2021 has been a difficult year, and most of us will be glad to see it gone. We started the year with the happy news that vaccines against Covid 19 had become available, but after a tumultuous twelve months, we are still struggling to overcome hostile variants of the virus.
One of the few good things that could be said about the year is that for those of us who spent much of our time at home, it offered an opportunity to catch up on our reading. As I recall the books I have read this year, I am especially grateful for the ones that introduced me to women who have lived through some of the most fascinating periods in history.
Here are brief introductions to three women whose stories have most captivated me during 2021.
Briseis, a Trojan woman who lived during the tumultuous years of the Trojan War, tells her story in Pat Barker’s book, The Silence of the Girls. Briseis was a Trojan woman who was captured by the Greeks and given as a slave to Achilles. Briseis narrates the story and describes the difficult adjustment she makes to her suddenly diminished status. She paints a convincing picture of life in a camp of soldiers during a nine-year war that has stalled. The soldiers are tormented not only by the fighting, but also by a plague, which kills many of them. Briseis is an unforgettable woman and her story continues in the second book of Barker’s trilogy, The Trojan Women. We will have to wait a little longer for the final volume of the trilogy, which is promised, but not yet scheduled.

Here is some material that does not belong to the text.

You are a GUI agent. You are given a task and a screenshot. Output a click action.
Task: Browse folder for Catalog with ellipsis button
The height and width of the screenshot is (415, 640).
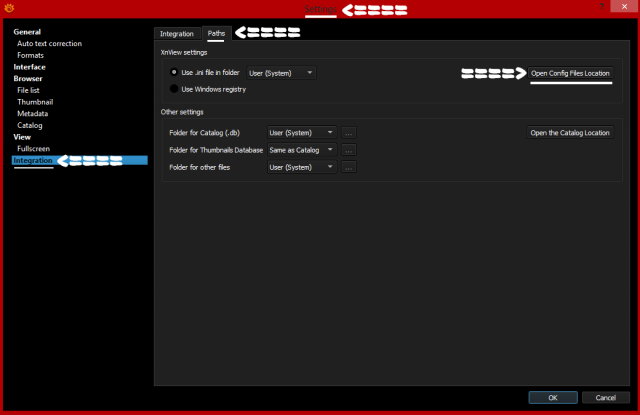pyautogui.click(x=349, y=133)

Moving forward in time, I found an unexpected woman—a woman I had never heard of—who played an important part in world literature by marrying the Russian novelist, Fyodor Dostoevsky. In his biography, The Gambler Wife: A True Story of Love, Risk, and the Woman Who Saved Dostoyevsky, Andrew D. Kaufman tells the story of Anna Grigoryevna Dostoevskaya. Born in 1846 to a middle-class family she became a stenographer and was hired by Dostoyevsky during a period when he was struggling to complete his novel The Gambler. The two fell in love and married. Despite his many gifts, Dostoyevsky’s ability to write was threatened by his gambling habit. As his business manager, editor and sometime publisher, Anna was able to guide his career and help him to become a major literary figure in Russia and in much of the world. After Dostoyevsky’s death Anna continued to publish and publicize his books. She worked tirelessly to keep his books in print and available to readers in Russia and all of Europe. I wonder whether his fame would have been as great and his genius so well-remembered if he had not had Anna to keep his name alive for the almost half century she lived after his death.
Another woman who made a lasting impact on me during this year was Fiona Hill author of There is Nothing for You Here. Hill grew up in the North of England, an area caught in economic depression because of the closure of the coal mines. Mining had been the major employment option for most people in the community, including Fiona Hill’s parents. With the disappearance of mining, Hill’s parents encouraged their children to get an education and move away from the North. Even with the encouragement of her family, it was not easy for Fiona Hill to take advantage of the educational opportunities available. Eventually, however, she attended university, moved to the United States, and became a public figure when she testified at the Congressional hearings on Trump’s impeachment.
Hill’s wide-ranging experience gives her insight into the educational systems not only in England but in the United States and in Russia. Her book is not so much a personal story, but a more general account of the barriers that keep working-class children from developing their skills and using their talents to become important participants in their communities. While leaders sign proclamations and declare goals, Fiona Hill reminds us that it is individuals who will have to learn to live in the new world that is coming. There Is Nothing for You Here points the way to changes our governments could make to prepare young people for that world.
Happy Reading for a Happy 2022!
Thank you for reminding me about Anna D. I thought I had ordered it but it never came. You reminded me.
Yes, I think it is well worth getting.